### TASK INSTRUCTIONS
How many hours does the course outline give to the Time-Driven Activity-Based Costing topic?

--- SOURCE EXTRACT ---

Management Department

Higher School of Economics

Nizhniy Novgorod, Russia

Course Outline
Lean Accounting: From Standard Costing To Target Costing

Lecturer: Kuzin, Dmitry Aleksandrovich, associate professor,

Master Program in Management, 2014/15 Academic Year, module 1 1.09.2014-29.10.2014

Course Summary

This is a 2 year Master Program “Lean - Management” course, 3 ECTS (credits) and 4 hours per week.

Course Prerequisites: Financial Accounting, Management Accounting, Lean – Management, Economics and Accounting in the Lean Management.

Course Layout: the course will consist of lectures and workshops, also case studies, home work writing and presentations on projects will be included in the course.

New to This Course and Added Value for Students

Once the initial success of the lean management has been achieved, most companies begin to realize that there is a lot more to lean thinking than just a few changes on the shop floor.
New Lean accounting is required to support value stream management. This innovative accounting system should be simple to use, provides excellent and timely management information and eliminates wasting time and resources that are needed for the old complex cost accounting systems.
The goal of the course is to give students an understanding of integral role accounting systems in lean managerial decision making and how traditional accounting systems will change in the future to fit new challengers.
Emphasizing Key Success Factors: Cost and efficiency, Quality, Time, Innovation and Continuous Improvement, this course focuses on lean thinking and the optimum decision-making process. Target Costing, Inventory Management, Just-in-Time, Simplified Costing Methods and Time Driven Activity Based Costing are included to improve lean management emphasis of this course.
This course is supported by last editions of books, that haven’t translated into Russian yet. Recommended books for basic reading widely spread in Europeans and American Universities. Therefore, this course is useful for English-speaking students from different countries. The using of Lean accounting in the process is highlighted in the examples different levels of difficulty, including professional Certified Management Accountant (CMA) adapted tests.
This course is useful for English-speaking students from different countries.
Topics Covered / Hours
Topic 1. The Accounting’s Role in the Lean Management / 2
Topic 2. Determining How Costs Behave, Learning Curves / 4
Topic 3. Decision Making and Relevant Information in the Lean Management / 4
Topic 4. Target Costing and Life Cycle Costing / 8
Topic 5. Balanced Scorecard: Quality, Time, and the Theory of Constraints / 8
Topic 6. Inventory Management, Just-in-Time, and Simplified Costing Methods / 8
Topic 7. Time-Driven Activity-Based Costing / 6
Total / 40

Outline of Overall Course Structure

Topic 1. The Accounting’s Role in the Lean Management

Learning Objectives:

1.  How Standard Costing Can Drive Wrong Behavior

2.  The Better Way To Understand Product Costs.

--- DATA RECORDS ---

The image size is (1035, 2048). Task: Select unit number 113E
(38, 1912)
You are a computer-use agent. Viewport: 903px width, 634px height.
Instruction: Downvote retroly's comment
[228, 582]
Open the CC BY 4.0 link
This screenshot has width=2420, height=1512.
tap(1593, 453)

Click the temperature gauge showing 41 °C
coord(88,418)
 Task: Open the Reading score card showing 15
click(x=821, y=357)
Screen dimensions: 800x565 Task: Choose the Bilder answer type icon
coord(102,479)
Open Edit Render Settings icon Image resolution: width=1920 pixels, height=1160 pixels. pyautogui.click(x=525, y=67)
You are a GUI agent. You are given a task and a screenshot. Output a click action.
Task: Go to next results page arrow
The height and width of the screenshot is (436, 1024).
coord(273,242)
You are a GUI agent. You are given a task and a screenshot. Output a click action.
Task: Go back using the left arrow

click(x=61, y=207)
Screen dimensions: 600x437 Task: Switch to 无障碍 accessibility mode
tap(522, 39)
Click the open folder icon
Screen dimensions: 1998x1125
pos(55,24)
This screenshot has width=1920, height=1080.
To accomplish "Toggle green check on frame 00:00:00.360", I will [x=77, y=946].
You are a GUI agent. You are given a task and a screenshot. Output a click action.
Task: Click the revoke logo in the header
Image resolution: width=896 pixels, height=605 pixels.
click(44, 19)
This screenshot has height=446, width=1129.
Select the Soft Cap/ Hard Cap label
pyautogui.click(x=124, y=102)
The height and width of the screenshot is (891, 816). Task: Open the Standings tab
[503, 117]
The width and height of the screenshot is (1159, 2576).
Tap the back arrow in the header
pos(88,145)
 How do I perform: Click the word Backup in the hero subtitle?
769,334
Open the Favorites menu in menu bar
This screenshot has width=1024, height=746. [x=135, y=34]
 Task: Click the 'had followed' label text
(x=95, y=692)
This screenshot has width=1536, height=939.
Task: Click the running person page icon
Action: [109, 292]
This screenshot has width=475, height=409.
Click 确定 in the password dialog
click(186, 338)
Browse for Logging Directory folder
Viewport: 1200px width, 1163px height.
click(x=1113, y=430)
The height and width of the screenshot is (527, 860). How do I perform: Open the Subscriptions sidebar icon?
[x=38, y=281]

---

### THE SOLUTION
6 hours.